» **Problem details**
Please reproduce the news article on drug testing at the Commonwealth Games word for word, from "The gold medals" up to and including "on the back.".

» **Selected excerpt**
┄┄┄┄┄┄┄┄┄┄
'Friendly Games' no place for drug cheats
'Friendly Games' no place for drug cheats
A record 4,500 athletes will make it the biggest Commonwealth Games yet staged and crackdown on drug cheats will match it in scope.

Sydney: An unprecedented thorough drug testing programme will ensure Melbourne's 'Friendly Games' are off-limits to drug cheats, officials have warned on the eve of the 18th Commonwealth Games.

A record 4,500 athletes from 71 nations will make it the biggest Commonwealth Games yet staged and the crackdown on enhancing drugs will match it in scope.

When the Games get underway on March 16 every competing Australian athlete will have been tested by the Australian Sports Drugs Agency (ASDA) while a record number of urine and blood tests will be conducted throughout the 12 days of competition.

"This is the most comprehensive programme we have ever had in place," Commonwealth Games Federation chief executive Mike Hooper said this week.

"It will be the largest number of tests ever undertaken. There will be blood testing as well as normal urine. The first time we really did it was in Manchester but the programme in relation to blood doping and testing is enhanced since then. It is significantly more testing and a much larger programme than what we had in Manchester in 2002. Our message to any athlete foolish enough to attempt to go down that path and run the risk is -- you will get caught," Hooper said.

At Manchester four athletes were caught for performance enhancing drugs.

The Games have suffered a major blow with the loss of Australia's talismanic swimmer Ian Thorpe with a viral infection, robbing the colonial relic event of a genuine world sporting star, but sports-mad Australians have expectations of winning 90 of the 441 gold medals on offer.

The gold medals have been made from 125 grams of gold worth close to $3,000 under current gold prices and donated by the Victorian goldrush town of Ballarat.

All medals feature a heraldic and iconic emblem of the Commonwealth Games Federation embossed on the front with an emblem of Melbourne and the words humanity, equality and destiny on the back.
┄┄┄┄┄┄┄┄┄┄
» **Data section**
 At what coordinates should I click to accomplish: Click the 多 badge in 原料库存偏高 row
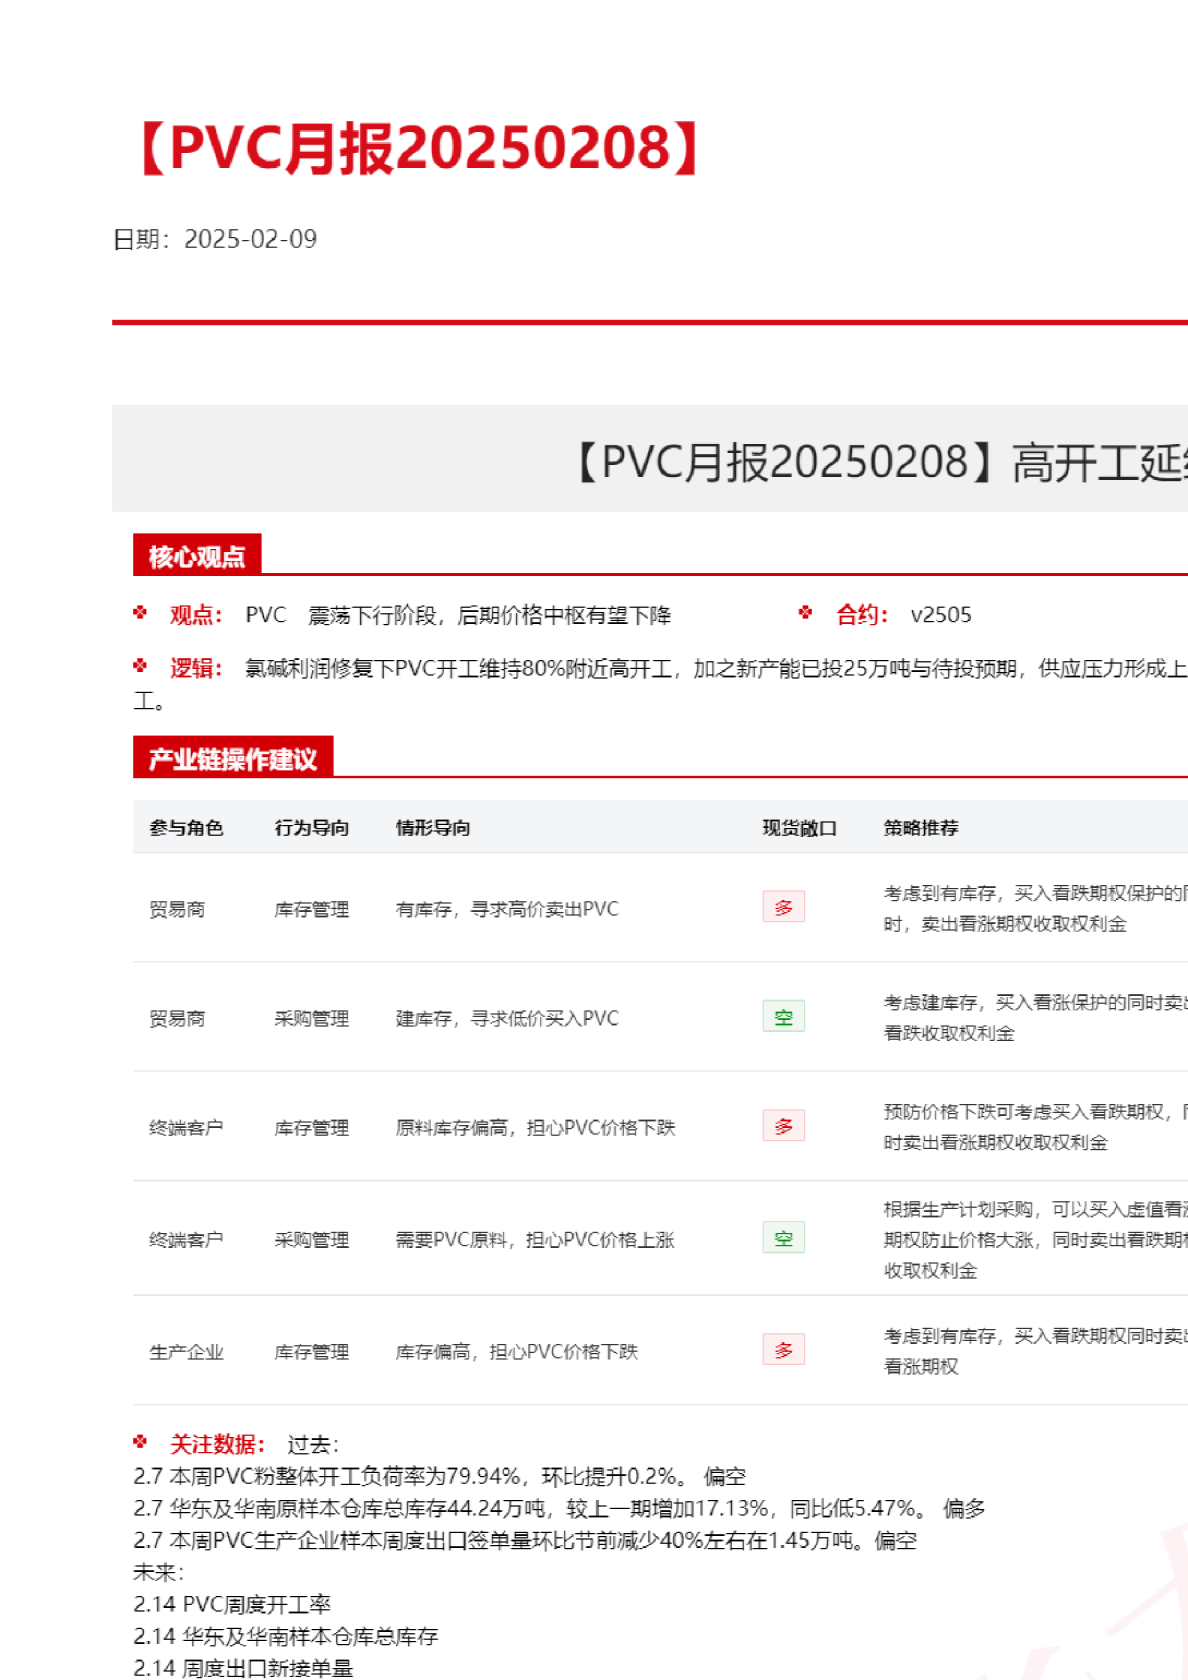pos(783,1126)
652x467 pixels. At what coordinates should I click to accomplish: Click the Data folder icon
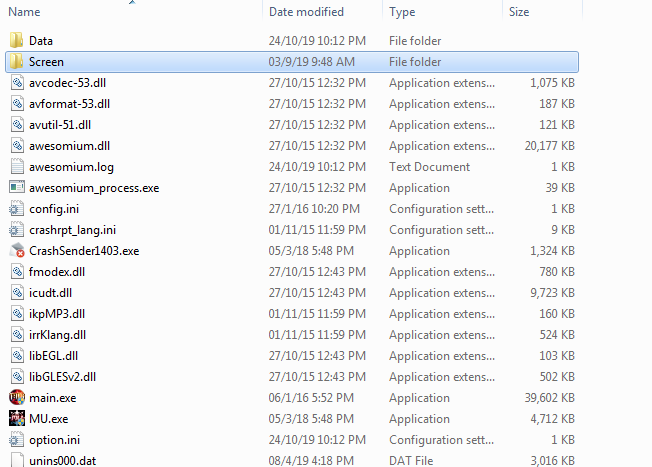(16, 41)
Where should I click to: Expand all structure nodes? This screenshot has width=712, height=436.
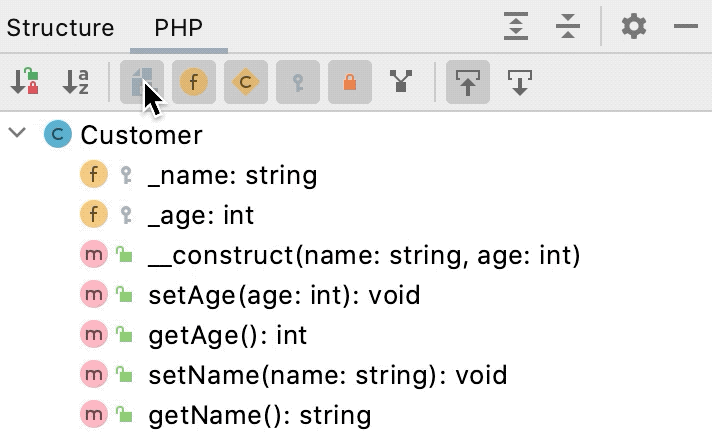tap(516, 27)
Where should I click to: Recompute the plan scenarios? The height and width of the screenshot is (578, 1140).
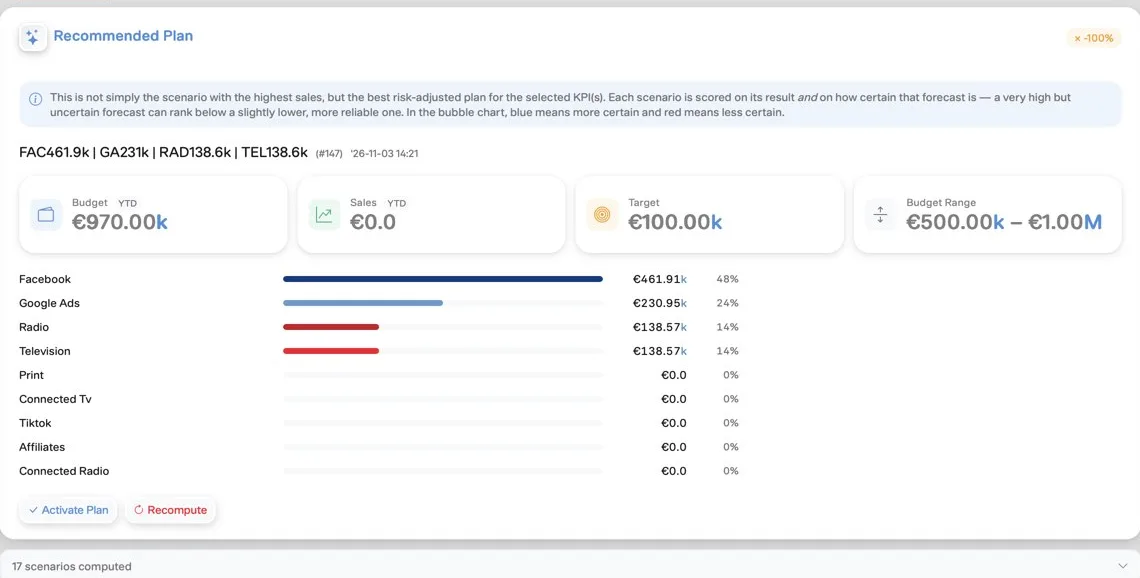click(x=170, y=510)
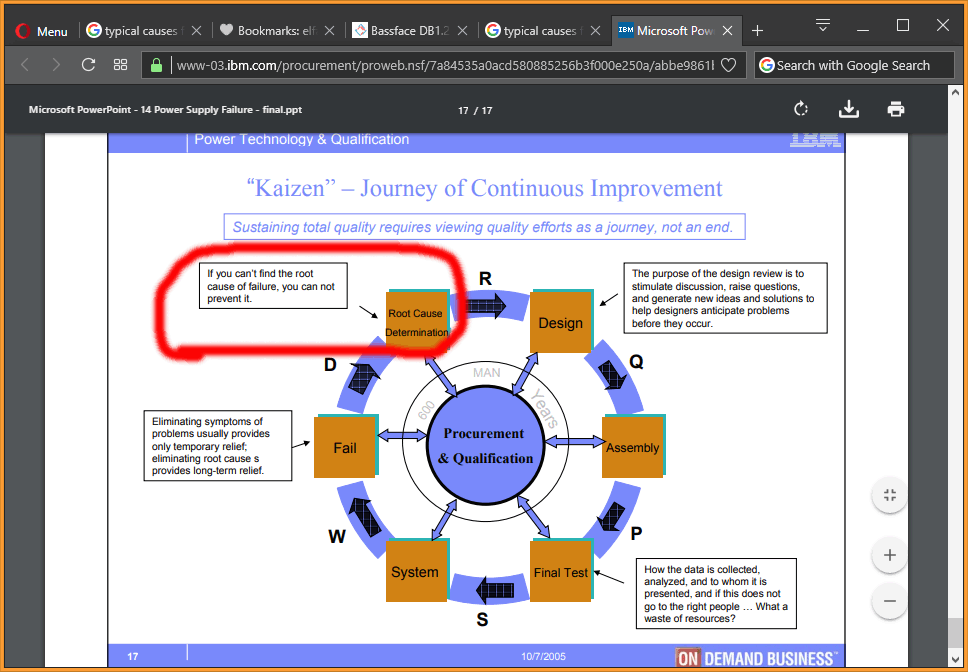Switch to the Bassface DB1.2 tab
Viewport: 968px width, 672px height.
coord(405,31)
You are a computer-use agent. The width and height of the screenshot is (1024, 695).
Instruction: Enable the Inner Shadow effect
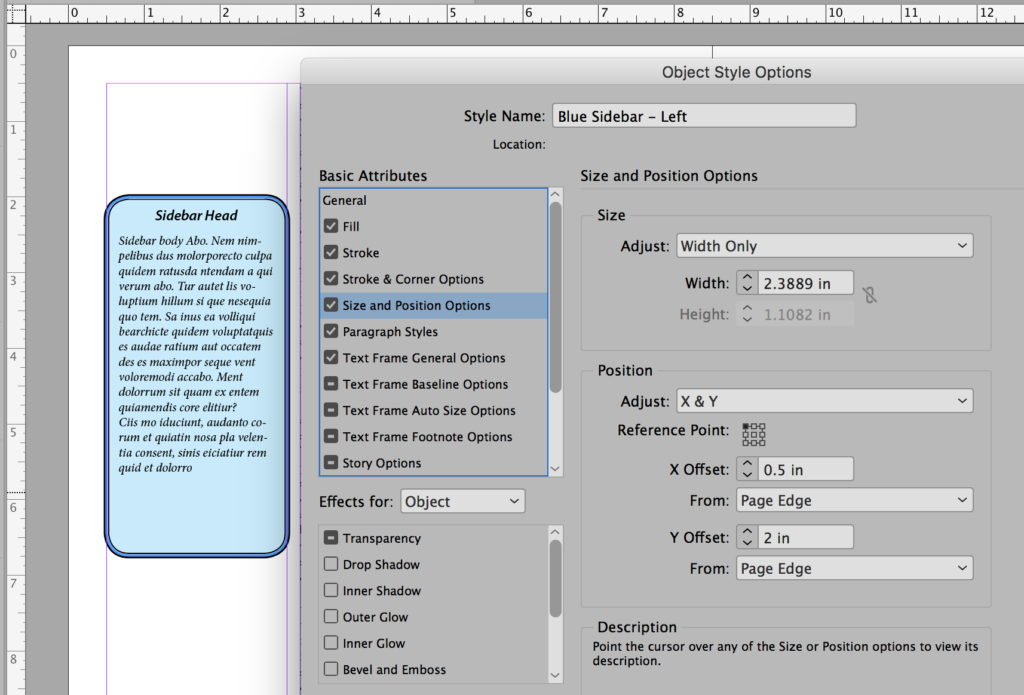coord(331,590)
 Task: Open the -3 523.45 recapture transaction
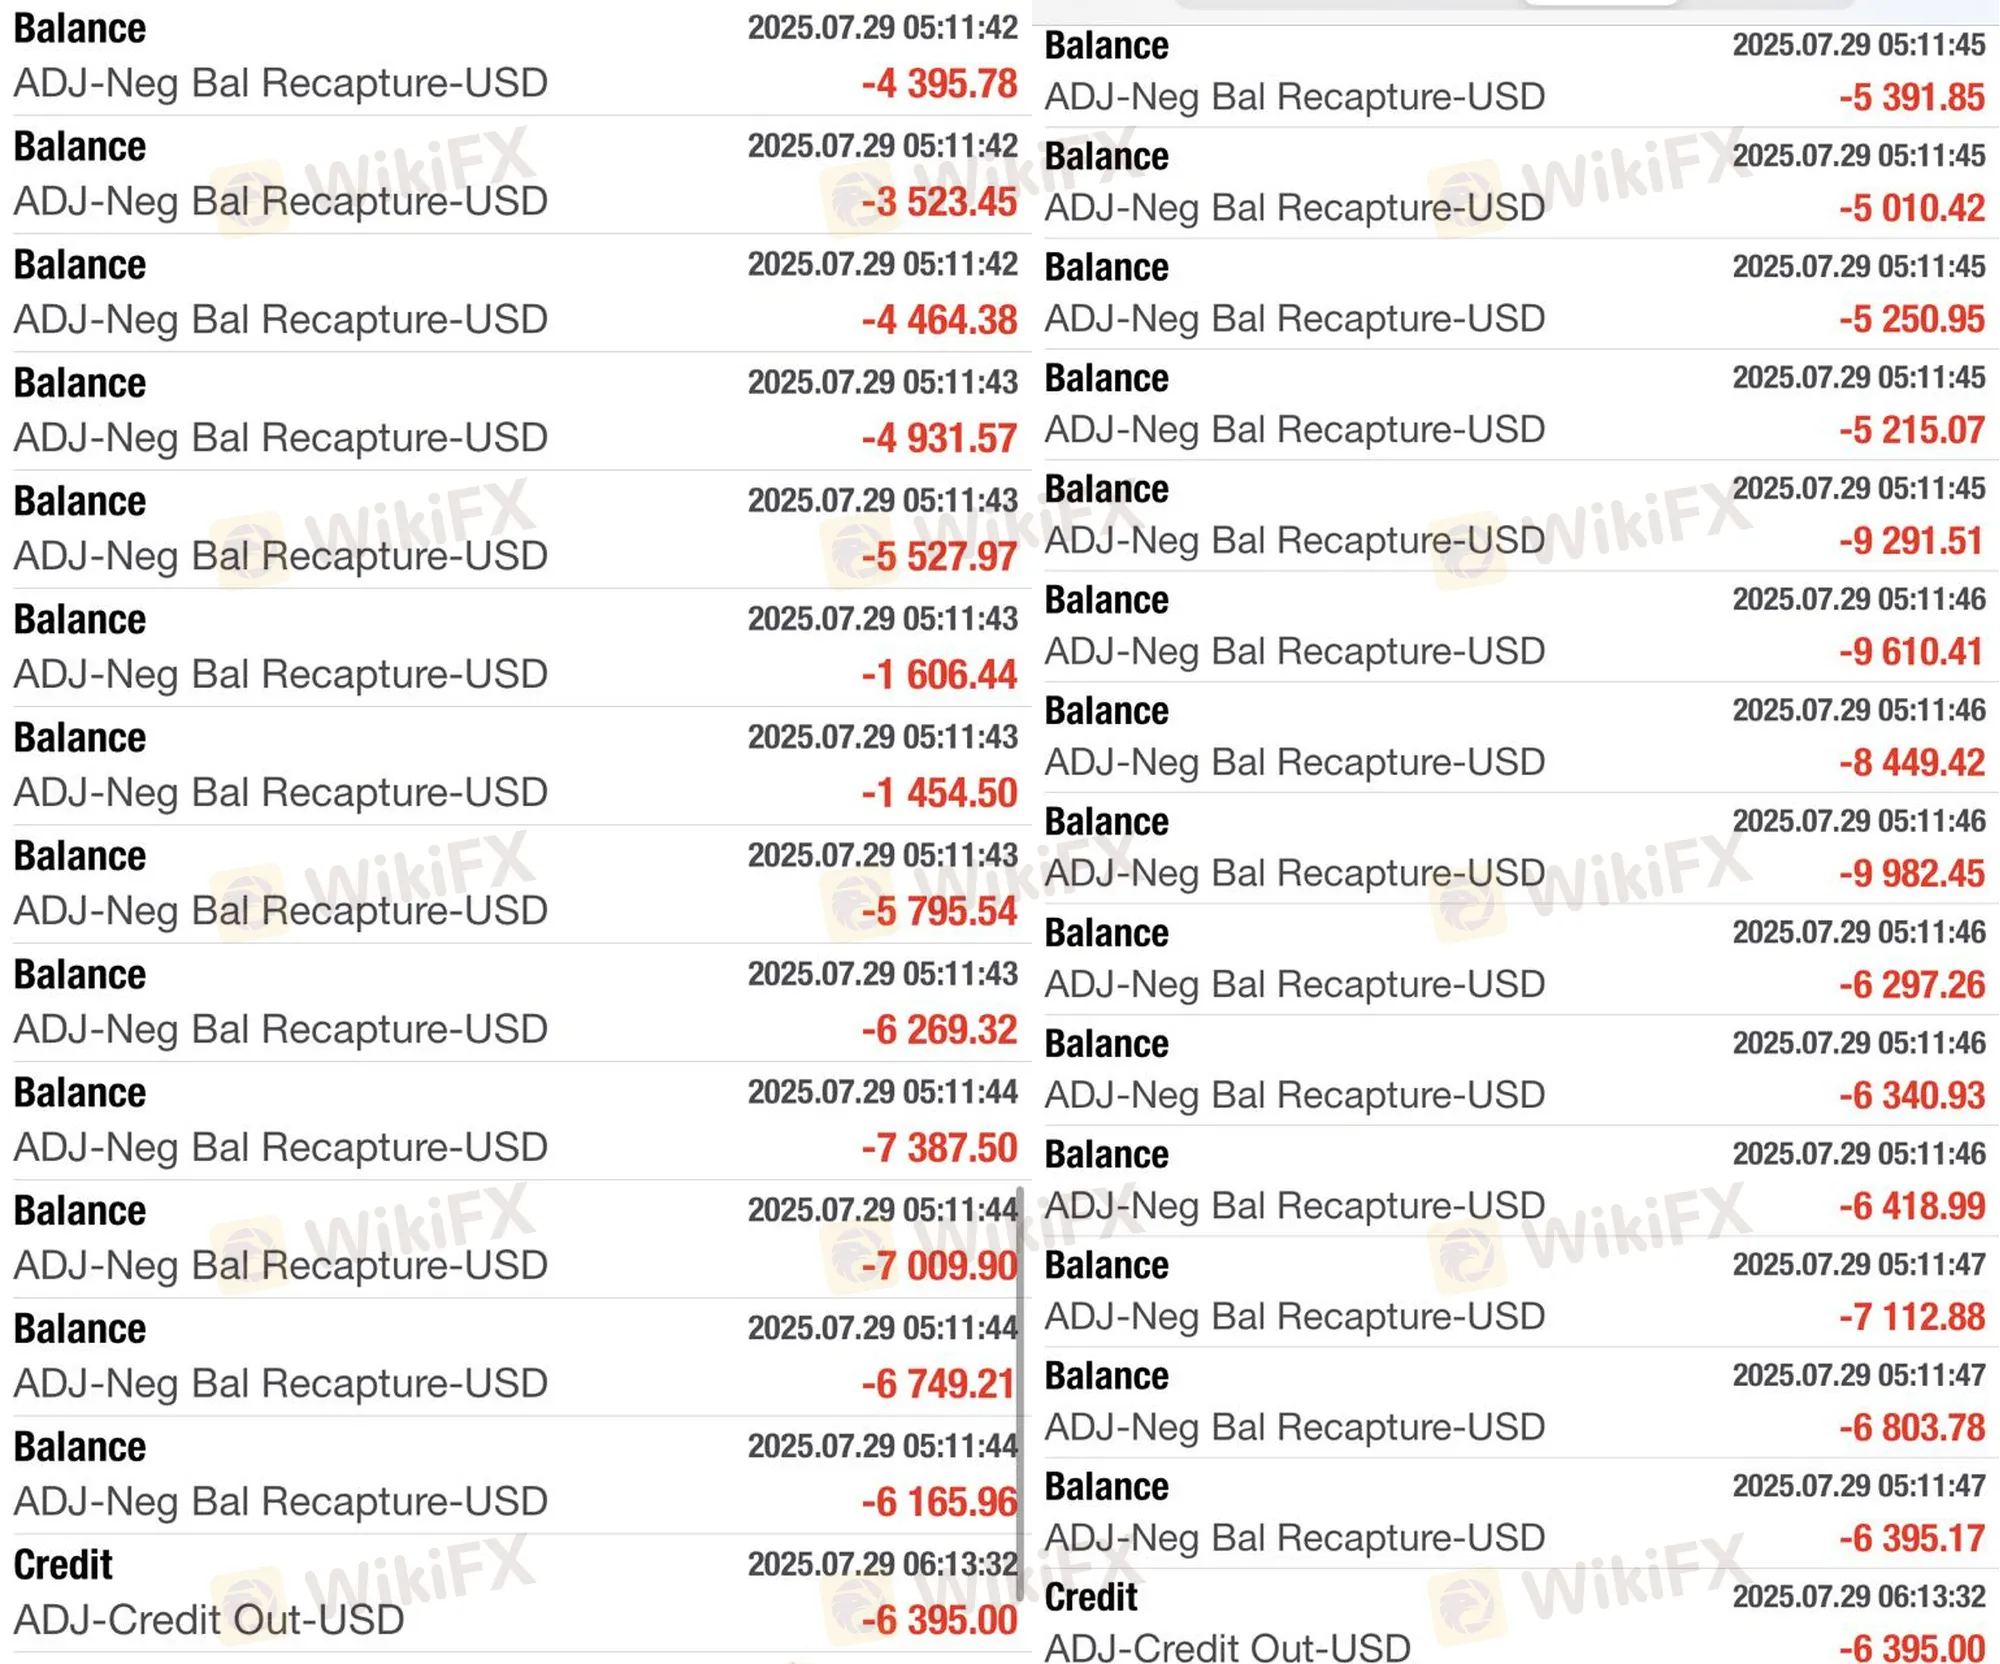pos(515,174)
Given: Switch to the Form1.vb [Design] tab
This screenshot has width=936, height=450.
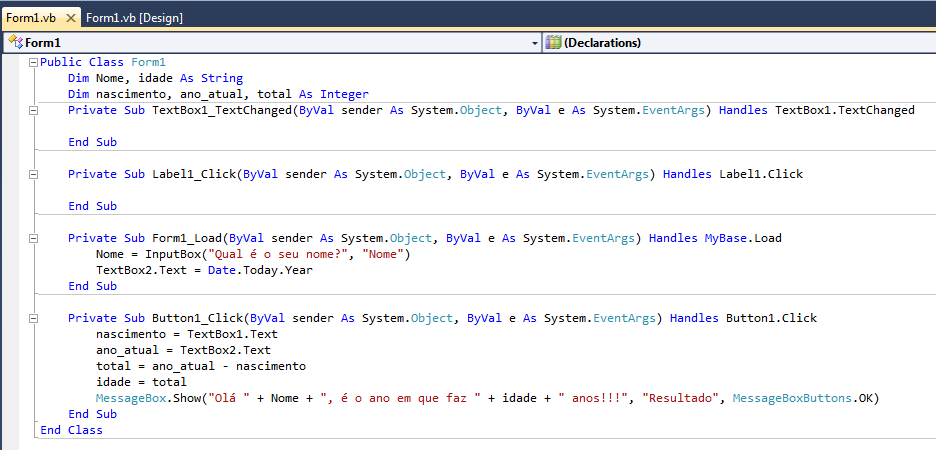Looking at the screenshot, I should point(134,18).
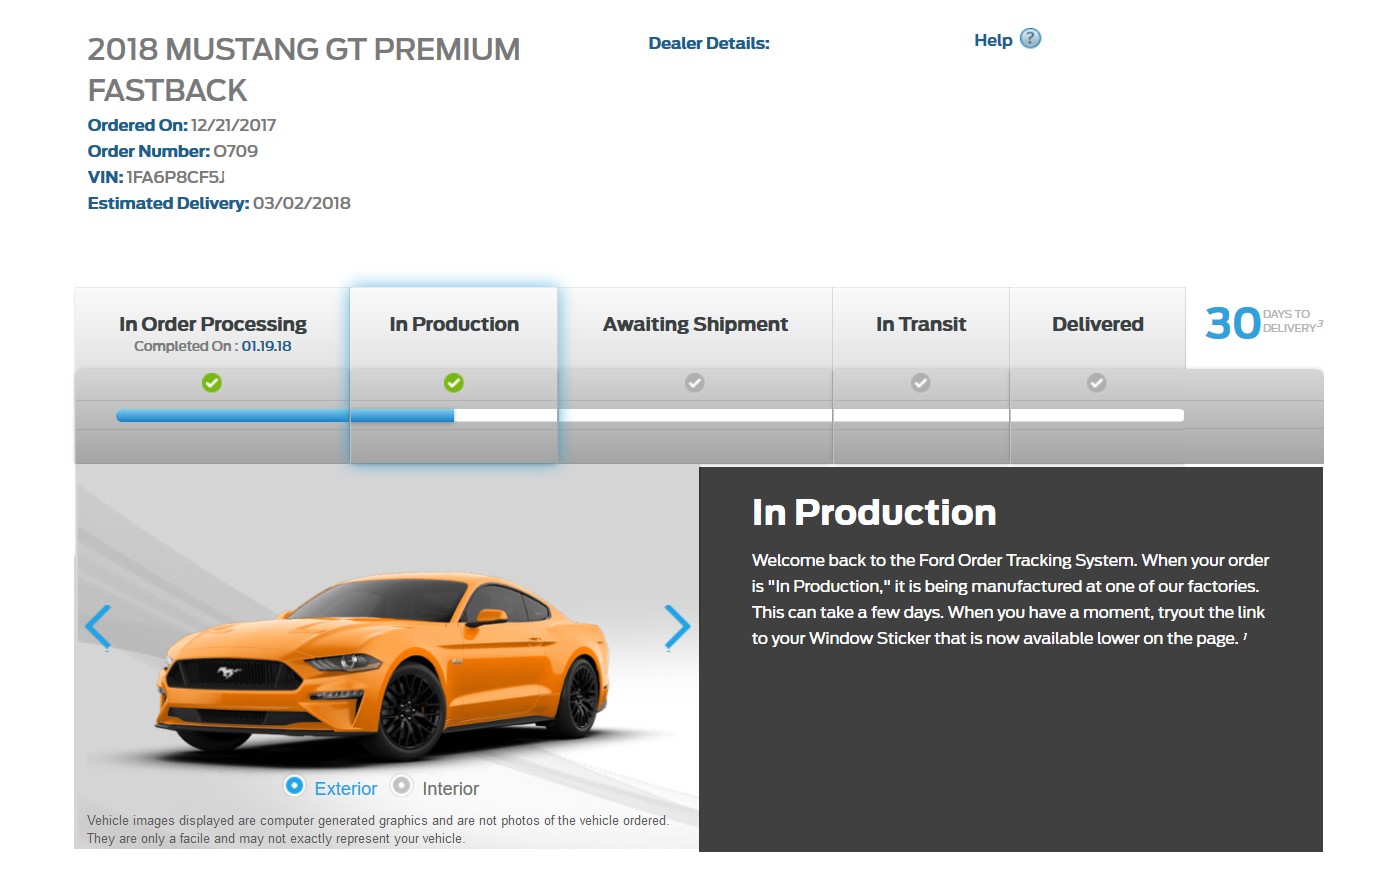Advance to the next vehicle image with right arrow
This screenshot has width=1378, height=877.
[677, 627]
┄┄┄┄┄┄┄┄┄┄
» **Output below**
The gold medals have been made from 125 grams of gold worth close to $3,000 under current gold prices and donated by the Victorian goldrush town of Ballarat.

All medals feature a heraldic and iconic emblem of the Commonwealth Games Federation embossed on the front with an emblem of Melbourne and the words humanity, equality and destiny on the back.